Equity sell-off, oil decline hurt spreads, sentiment; rally in Treasuries cushions blow

By Christine Van Dusen

Atlanta, Dec. 7 – Emerging markets debt spreads were wider on Monday as a sell-off in equities and the continuing decline of oil prices hurt risk sentiment.

Against this backdrop, Honduras-based microfinance lender Central American Bank for Economic Integration priced a CHF 55 million add-on to its 0.194% notes due Nov. 19, 2021 at 99.576 to yield mid-swaps plus 68 basis points, a market source said.

UBS was the bookrunner for the deal.

In trading, the curve for Brazil's bonds was “ridiculously steep” on Monday, a trader said.
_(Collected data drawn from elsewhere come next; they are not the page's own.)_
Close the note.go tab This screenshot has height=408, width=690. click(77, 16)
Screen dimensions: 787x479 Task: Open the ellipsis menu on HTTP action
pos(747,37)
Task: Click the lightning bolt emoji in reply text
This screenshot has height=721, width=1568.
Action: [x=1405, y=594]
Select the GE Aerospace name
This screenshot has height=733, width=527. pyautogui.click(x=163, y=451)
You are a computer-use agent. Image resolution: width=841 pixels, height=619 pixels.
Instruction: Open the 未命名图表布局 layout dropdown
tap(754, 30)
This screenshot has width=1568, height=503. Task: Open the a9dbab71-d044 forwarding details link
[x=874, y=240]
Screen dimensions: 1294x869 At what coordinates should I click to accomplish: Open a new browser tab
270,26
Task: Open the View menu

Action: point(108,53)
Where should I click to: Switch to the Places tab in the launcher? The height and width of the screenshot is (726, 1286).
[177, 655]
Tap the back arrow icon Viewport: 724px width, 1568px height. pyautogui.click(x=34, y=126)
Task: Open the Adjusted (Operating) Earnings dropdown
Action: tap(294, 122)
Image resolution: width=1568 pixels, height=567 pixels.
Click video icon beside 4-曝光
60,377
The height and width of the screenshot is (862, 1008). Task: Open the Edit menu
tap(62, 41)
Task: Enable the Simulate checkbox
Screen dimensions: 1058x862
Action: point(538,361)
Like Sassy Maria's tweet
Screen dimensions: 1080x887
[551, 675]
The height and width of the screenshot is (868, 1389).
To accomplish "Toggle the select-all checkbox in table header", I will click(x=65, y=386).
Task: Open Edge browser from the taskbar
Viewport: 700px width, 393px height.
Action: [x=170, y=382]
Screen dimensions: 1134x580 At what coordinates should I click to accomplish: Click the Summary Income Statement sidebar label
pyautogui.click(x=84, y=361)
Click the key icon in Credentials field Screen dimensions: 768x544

“The new Brazil 2019s have outperformed the 2025s by about 90 bps in 2015, which – with spreads in the belly still well north of 400 bps – does not make sense from the standpoint of credit fundamentals,” he said.

Said another trader: “Brazilian sovereigns, the [currency] are still outperforming. Credit default swaps are tighter by 3 bps to 4 bps too.”

Mexico's curve is another anomaly, another trader said.

“Huge pick-up in yield and z-spread, considerable improvement in liquidity, and about the same dollar price,” he said. “Still trading heavy, particularly the long end.”

Panama's bonds were mostly unchanged on Monday and bonds from Colombia faced “horrendous liquidity,” a trader said. “Generally weaker across the curve.”

In the afternoon, trading of Latin American bonds was “super-quiet,” a New York-based trader said. “Spreads [are] a lot wider. If oil does not stabilize, we will continue to trade very poorly in extremely bad liquidity.”

Spreads widened into the close, with Brazil’s five-year credit default swaps spreads closing at 454 bps from 449 bps and Mexico's at 164 bps from 159 bps, a trader said.

Prices lower slightly

Cash prices for Latin American assets ended the day just slightly lower, as a rally in U.S. Treasuries helped “cushion the effects of spread widening,” a trader said.

Among high-yield names, Venezuela saw its prices climb amid optimism about the country's congressional elections.

The sovereign's 2027s closed at 45 from 42 and PDVSA's 2017s finished the day at 61.75 from 60.50.

“Prices did hit a bit of a wall as [the] market had to cope with oil weakness, which added some pressure,” he said.

Finansbank in focus

The market continued to keep an eye on Turkey’s Turkiye Finans Katilim Bankasi AS (Finansbank), which could be sold by owner National Bank of Greece by March of 2016, a trader said.

A fund from Qatar and BBVA – through Turkiye Garanti Bankasi AS – is believed to be in the final stage of bidding on Finansbank.

But some experts think Qatar National Bank “is the most likely buyer,” he said. “But we also see potential value if ING turns out to be the buyer.”

ADB prices add-on

In other news, African Development Bank priced an additional $250 million of its 1 5/8% notes due Oct. 2, 2018, according to a company filing.

The notes came to the market at 100.79 and will be consolidated with the bank’s existing $1 billion 1 5/8% notes due in 2018, which were issued on Oct. 2.

Bank of Montreal and Toronto-Dominion Bank were lead managers.

African Development Bank is based in Abidjan, Ivory Coast.